The PBC Treatment Response Model illustrates how treatment for Primary Biliary Cholangitis is started, monitored, and formally assessed to determine whether the disease is under good control. After diagnosis, patients usually begin treatment with ursodeoxycholic acid (UDCA/Urso) and are monitored during the first year with blood tests and clinical assessment. At around 12 months, doctors evaluate the biochemical response, particularly alkaline phosphatase (ALP) and bilirubin levels. A good response is associated with a lower long-term risk of liver disease progression, while an incomplete response may prompt reassessment of treatment and consideration of additional therapies. The model highlights that effective PBC care involves ongoing evaluation and adjustment of treatment over time.

The PBC Long-Term Management Model illustrates the key elements of ongoing care for people living with Primary Biliary Cholangitis (PBC). Beyond initial treatment, long-term care requires regular monitoring of liver disease, management of symptoms such as fatigue and pruritus, optimisation of medications, and surveillance for complications. It also includes attention to extrahepatic conditions, lifestyle support, and patient education.
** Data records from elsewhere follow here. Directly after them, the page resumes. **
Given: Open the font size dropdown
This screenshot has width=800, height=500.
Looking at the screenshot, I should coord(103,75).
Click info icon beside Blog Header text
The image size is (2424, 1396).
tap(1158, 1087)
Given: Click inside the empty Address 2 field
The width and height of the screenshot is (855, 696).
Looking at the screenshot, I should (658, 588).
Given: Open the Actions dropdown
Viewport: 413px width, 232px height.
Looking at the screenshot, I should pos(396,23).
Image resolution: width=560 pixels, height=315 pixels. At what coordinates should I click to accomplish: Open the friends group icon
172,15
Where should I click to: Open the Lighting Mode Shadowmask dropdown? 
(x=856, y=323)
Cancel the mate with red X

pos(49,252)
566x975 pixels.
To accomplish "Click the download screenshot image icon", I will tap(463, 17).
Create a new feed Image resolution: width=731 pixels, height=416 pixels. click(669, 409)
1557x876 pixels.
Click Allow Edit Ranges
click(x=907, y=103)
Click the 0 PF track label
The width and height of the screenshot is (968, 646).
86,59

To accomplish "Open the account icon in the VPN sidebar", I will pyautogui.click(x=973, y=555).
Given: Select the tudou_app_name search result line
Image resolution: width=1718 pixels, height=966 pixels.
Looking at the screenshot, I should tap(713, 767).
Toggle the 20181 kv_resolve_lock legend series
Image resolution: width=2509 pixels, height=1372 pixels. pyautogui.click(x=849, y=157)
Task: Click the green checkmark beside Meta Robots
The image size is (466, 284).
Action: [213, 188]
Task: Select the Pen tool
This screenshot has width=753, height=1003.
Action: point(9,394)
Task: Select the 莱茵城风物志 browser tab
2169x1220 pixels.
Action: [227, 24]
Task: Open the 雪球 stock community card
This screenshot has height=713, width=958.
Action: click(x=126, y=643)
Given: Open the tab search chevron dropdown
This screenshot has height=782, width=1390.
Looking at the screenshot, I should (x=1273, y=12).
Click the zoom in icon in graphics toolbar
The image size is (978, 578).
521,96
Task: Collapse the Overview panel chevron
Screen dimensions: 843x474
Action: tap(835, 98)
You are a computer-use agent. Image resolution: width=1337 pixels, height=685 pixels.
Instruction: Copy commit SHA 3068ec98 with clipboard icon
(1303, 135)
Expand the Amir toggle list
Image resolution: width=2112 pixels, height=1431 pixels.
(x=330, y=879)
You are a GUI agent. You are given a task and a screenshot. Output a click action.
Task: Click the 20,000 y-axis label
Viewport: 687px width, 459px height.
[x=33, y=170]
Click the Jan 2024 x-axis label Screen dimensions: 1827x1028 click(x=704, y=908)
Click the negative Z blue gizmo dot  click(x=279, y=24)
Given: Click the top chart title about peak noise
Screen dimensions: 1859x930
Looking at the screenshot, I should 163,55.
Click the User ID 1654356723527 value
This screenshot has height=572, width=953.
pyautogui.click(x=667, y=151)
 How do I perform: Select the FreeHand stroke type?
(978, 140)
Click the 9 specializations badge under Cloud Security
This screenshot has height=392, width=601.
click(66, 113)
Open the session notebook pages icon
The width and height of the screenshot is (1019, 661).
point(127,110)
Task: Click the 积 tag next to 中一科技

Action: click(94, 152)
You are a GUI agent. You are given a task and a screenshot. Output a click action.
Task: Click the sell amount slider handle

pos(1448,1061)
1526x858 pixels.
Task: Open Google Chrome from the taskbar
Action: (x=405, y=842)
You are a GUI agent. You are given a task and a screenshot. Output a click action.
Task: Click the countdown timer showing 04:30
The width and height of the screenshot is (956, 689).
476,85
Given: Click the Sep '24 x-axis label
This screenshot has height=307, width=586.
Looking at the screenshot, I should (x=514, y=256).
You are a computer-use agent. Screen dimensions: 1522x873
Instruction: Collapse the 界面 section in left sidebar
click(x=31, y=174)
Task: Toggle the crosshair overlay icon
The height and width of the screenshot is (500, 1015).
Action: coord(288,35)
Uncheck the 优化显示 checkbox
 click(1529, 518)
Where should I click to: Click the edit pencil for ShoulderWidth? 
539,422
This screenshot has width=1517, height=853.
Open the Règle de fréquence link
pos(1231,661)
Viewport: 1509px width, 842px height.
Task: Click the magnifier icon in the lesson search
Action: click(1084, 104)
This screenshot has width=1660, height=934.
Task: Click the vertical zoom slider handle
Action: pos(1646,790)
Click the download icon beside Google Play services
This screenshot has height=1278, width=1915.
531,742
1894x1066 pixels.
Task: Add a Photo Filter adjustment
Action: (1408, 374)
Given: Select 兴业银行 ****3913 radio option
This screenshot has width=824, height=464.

Together, these components form a continuous cycle of care, where patients are regularly reassessed and treatment strategies are adjusted to support both clinical outcomes and quality of life.

The PBC Iceberg Model (Clinically Visible Disease and Hidden Burden) illustrates how the aspects of Primary Biliary Cholangitis that are most visible in clinical care represent only part of the disease experience. During clinic visits, discussions often focus on clinical indicators such as blood tests, fibrosis stage, imaging results, and medications. However, beneath the surface many patients experience symptoms such as fatigue, itching, and cognitive difficulties, along with broader impacts on daily life, work, and emotional wellbeing. These deeper layers of disease burden may be discussed less frequently in clinical consultations, yet they form a significant part of living with PBC. The model highlights the importance of recognising both the clinical and lived dimensions of the disease.


The PBC Treatment Divergence Model illustrates how patients may diverge from the standard treatment pathway due to the interaction of biological, symptom, and practical factors. While PBC management often begins with a typical approach (diagnosis, initiation of ursodeoxycholic acid (UDCA), and monitoring of biochemical response), many patients experience challenges that alter this course. Biological factors such as delayed diagnosis, UDCA intolerance, incomplete biochemical response, or advanced disease may limit treatment options. At the same time, symptom factors including severe fatigue or refractory pruritus can significantly affect quality of life and influence treatment priorities. Practical considerations, such as medication tolerability, adverse effects, and adherence challenges, can also shape real-world management decisions. Together, these interacting influences help explain why patients may not follow a single, predictable treatment pathway.

The PBC Treatment Balance Model illustrates how optimal care in Primary Biliary Cholangitis requires balancing three domains: biological disease control, symptom burden, and practical treatment considerations. These three factors form the axes of the model. The centre represents the optimal balance between these domains, where treatment achieves the best overall outcome. In practice, care may be influenced by external drivers that shift the balance toward one domain. For example, clinician training, clinical guidelines, and laboratory markers often emphasise biological disease control, whereas patients may prioritise symptom relief or practical considerations such as medication tolerability, cost, or treatment burden.